Se todos já sabiam que o ideo de "mal" , que ostentava nas costas tratava-se apenas de um disfarce, suas técnicas como lutador de aluguel haviam se aprimorado...Principalmente no futai no kiwame, aprendido com o Monge Anji durante a guerra de Edo.

De fato as coisas andavam meio pacíficas para Sagara, há mais de dois meses que não se envolvia numa boa briga, nem mesmo por diversão! Portanto comprar aquela luta era mais que uma obrigação, seria um verdadeiro prazer!

_Aaaaaahh!!!

Sano mal podia esperar por um contra-ataque, por isso com toda a excitação necessária á uma boa batalha, ele correu em direção ao adversário com a respiração arfante, os olhos flamejantes, e o coração acelerado, como se mil cavalos corressem sobre chão batido naquele minuto.

_Chegou a hora de sua morte!!!

Com o polegar sobre a bainha, o capitão da guarda oficial sacou a katana, enquanto Sano o fitava atentamente entre os olhos... No entanto, o primeiro soco de Sagara fora prontamente defendido, com um golpe lateral que com o corte do vento, fez com que Sano fosse projetado para um monte de lixo, recostado atrás duma barraca de frutas.

_Hei, vocês estão loucos? Quem vai pagar meu prejuízo? _O feirante gritou, mas não obteve qualquer resposta.

_Sano!!! _ Era a vez de Yahiko surgir na história, pois saindo do Akabeko ele viu o amigo alquebrado, caído sobre um monte de cascas de batata.

_Dê o fora daqui Yahiko, esta é uma luta de gente grande, sim?

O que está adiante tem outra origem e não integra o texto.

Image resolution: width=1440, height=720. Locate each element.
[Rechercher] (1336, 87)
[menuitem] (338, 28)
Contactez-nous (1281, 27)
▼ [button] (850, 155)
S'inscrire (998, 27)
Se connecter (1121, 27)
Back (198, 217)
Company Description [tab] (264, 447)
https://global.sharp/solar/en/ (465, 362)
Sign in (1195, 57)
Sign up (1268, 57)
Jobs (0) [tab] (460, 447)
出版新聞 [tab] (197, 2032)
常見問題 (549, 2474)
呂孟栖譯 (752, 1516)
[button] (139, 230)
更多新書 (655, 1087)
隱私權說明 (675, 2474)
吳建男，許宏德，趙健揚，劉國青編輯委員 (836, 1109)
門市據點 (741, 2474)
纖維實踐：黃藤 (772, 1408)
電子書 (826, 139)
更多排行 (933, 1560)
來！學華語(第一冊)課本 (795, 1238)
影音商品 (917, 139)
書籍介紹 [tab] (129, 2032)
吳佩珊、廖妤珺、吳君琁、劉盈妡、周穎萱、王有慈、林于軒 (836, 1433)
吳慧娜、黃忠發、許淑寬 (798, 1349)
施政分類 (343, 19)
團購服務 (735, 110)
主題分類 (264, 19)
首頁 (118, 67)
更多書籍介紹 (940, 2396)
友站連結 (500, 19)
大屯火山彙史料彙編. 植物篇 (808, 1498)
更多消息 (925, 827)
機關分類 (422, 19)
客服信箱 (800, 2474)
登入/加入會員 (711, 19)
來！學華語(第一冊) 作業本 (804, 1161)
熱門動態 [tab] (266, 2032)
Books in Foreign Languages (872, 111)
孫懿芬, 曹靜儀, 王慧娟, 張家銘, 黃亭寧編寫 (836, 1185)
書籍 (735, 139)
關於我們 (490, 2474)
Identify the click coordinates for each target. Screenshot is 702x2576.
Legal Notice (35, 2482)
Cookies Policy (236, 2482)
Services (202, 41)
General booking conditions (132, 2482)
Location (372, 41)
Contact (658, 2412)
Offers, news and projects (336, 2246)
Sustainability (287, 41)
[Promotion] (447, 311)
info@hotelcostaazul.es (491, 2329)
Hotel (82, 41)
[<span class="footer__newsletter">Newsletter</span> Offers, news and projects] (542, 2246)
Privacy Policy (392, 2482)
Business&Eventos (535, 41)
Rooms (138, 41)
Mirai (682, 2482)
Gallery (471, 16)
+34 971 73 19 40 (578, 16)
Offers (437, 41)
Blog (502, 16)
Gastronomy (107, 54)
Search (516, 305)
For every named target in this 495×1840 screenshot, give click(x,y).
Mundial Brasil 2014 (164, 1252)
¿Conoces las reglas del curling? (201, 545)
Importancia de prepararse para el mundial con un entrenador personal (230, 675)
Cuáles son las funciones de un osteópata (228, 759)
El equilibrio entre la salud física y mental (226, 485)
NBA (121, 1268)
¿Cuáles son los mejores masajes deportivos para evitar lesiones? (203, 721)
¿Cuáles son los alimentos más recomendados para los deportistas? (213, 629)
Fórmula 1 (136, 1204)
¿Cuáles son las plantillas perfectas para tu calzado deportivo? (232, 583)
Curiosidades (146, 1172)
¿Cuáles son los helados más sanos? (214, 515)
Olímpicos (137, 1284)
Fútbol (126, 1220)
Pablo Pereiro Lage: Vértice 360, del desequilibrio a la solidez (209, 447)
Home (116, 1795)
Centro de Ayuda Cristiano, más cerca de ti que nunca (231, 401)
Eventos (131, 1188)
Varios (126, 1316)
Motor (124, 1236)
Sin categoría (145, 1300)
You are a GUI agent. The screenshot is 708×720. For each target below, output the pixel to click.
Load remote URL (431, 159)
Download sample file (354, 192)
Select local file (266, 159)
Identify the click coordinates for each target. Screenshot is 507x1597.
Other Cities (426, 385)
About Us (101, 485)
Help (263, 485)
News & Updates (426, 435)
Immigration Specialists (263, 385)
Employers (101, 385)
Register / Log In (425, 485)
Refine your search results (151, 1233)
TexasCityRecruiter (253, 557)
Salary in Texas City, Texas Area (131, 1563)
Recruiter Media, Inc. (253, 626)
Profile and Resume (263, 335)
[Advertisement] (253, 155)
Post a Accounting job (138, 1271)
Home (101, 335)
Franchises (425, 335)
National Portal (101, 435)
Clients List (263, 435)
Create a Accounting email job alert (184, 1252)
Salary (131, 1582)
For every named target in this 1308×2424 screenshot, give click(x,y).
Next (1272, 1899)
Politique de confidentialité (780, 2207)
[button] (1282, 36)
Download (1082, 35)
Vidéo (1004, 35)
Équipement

_Ya-hi-kooo!!! _Kaoru o chamara, mas parecia inútil, pois armado para a luta o pequeno e destemido discípulo do estilo Kashin, partira no contra-ataque aos outros dois oficiais subalternos, que pareciam se divertir com a briga de Sanosuke e o capitão.

_Estilo Kamiya Kashin!!! _A shinai se fez respeitar, quando com velocidade aperfeiçoada, Yahiko voou por cima dos rapazes de uniforme, num salto que o fez alcançar o telhado baixo de uma pequena loja de tecidos, não antes de os derrubar com um golpe nas costelas, não antes de roubar a atenção do capitão tempo o suficiente, para Sanosuke se recuperar e voltar ao combate.

_Bom trabalho Yahiko, é isso aí!

Então ele se reergueu, a perna direita estava levemente flexionada, enquanto a esquerda se estendera numa posição que denotava toda a flexibilidade do guerreiro. E assim ele correu, correu contra o ataque da katana voraz, com lâmina tão afiada capaz de cortar papel, e não deixar nem ao menos um vínculo. E com um giro rasteiro, ele conseguiu se desviar do rastro de poeira que a espada descrevera ao seu redor, e se aproveitando da própria condição do adversário desferiu um soco bem no estômago do capitão.

Que atordoado, caiu ao chão jogando uma lufada de sangue no rosto de Sanosuke Sagara, o temido lutador zanza dos guetos de Tóquio.

E a chuva começou á dar seus ares, aos poucos as pessoas correram para se esconder, apenas Kaoru, Sano, Yahiko além da jovem misteriosa permaneciam no meio da avenida enlameada.

_Ah , á propósito esqueci de me apresentar, eu me chamo Himura, Kaoru Himura, este é Sanosuke Sagara, e o menino é o Yahiko Miyojin, discípulo do dojo Kamiya...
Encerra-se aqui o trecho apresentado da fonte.